The Uniform Electronic Transactions Act (UETA) goes hand-in-hand with the Electronic Signatures in Global and National Commerce Act (ESIGN Act), in that both were enacted to help ensure the validity of electronic contracts and the defensibility of electronic signatures. The UETA gives states a framework for determining the legality of an electronic signature in both commercial and government transactions.

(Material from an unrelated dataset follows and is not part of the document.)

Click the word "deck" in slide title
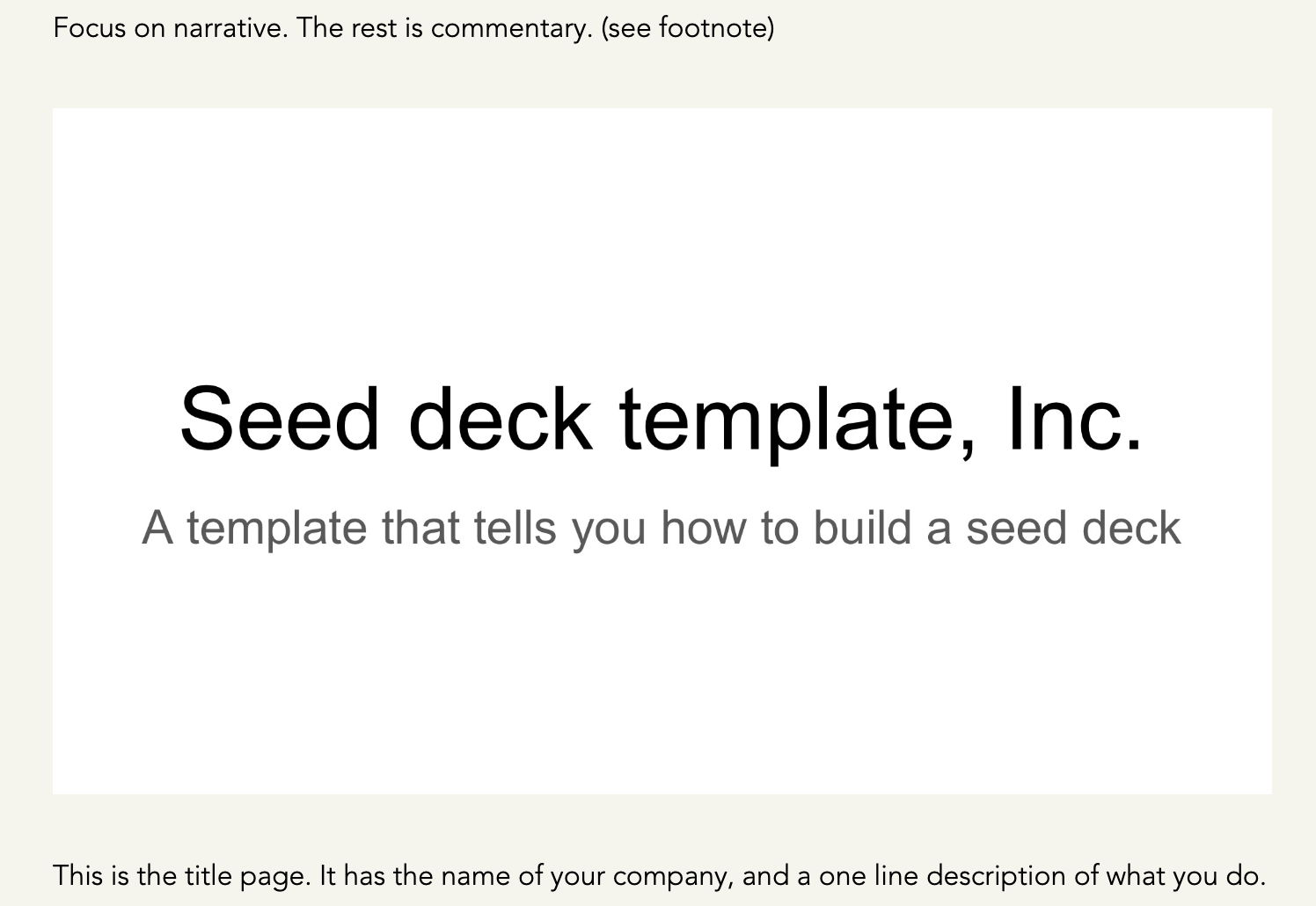pos(500,420)
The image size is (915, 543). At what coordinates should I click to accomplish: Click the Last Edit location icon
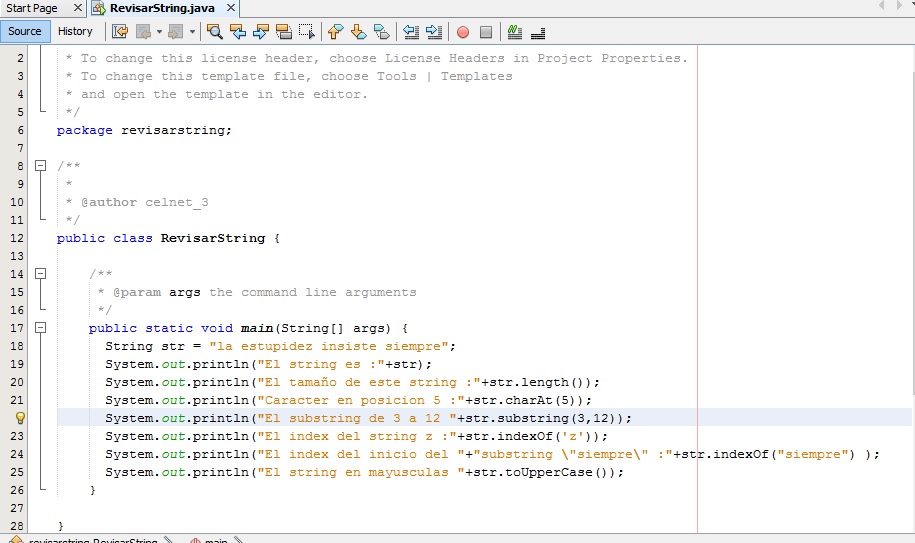(120, 32)

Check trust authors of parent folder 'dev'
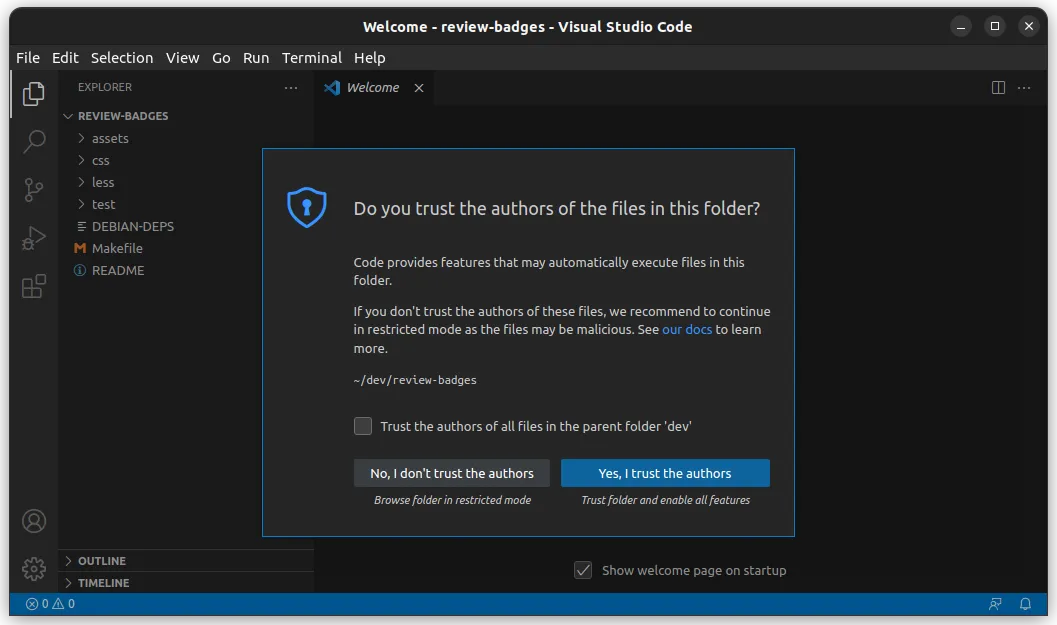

Although there are many similarities between the UETA and the ESIGN Act, there are a few major differences that are worth pointing out. The most obvious difference has to do with governance. The ESIGN Act is a federal act, which means it affects people who do business online in all 50 states. The UETA, meanwhile, has been adopted on a state-by-state basis. Individual states have the option to adopt or reject the guidelines presented in the act. In most cases, where there is a conflict between the ESIGN Act and the UETA, the state law will govern. However, the ESIGN Act specifies that while state laws do not have to conform exactly to the federal law, they must provide equivalent protection for electronic contracts and electronic signatures.

At the present time, the UETA has been adopted by 47 states, including Mississippi, along with the District of Columbia, Puerto Rico, and the U.S. Virgin Islands. Mississippi’s statute is found at Miss. Code Ann. § 75-12-1 et seq.

As with the ESIGN Act, the UETA does not govern wills, trusts, and a number of other transactions that are managed by the courts. A complete list of excluded transactions can be found in the statute. Instead, the UETA focuses solely on electronic contracts related to “business, commercial (including consumer) and governmental matters.”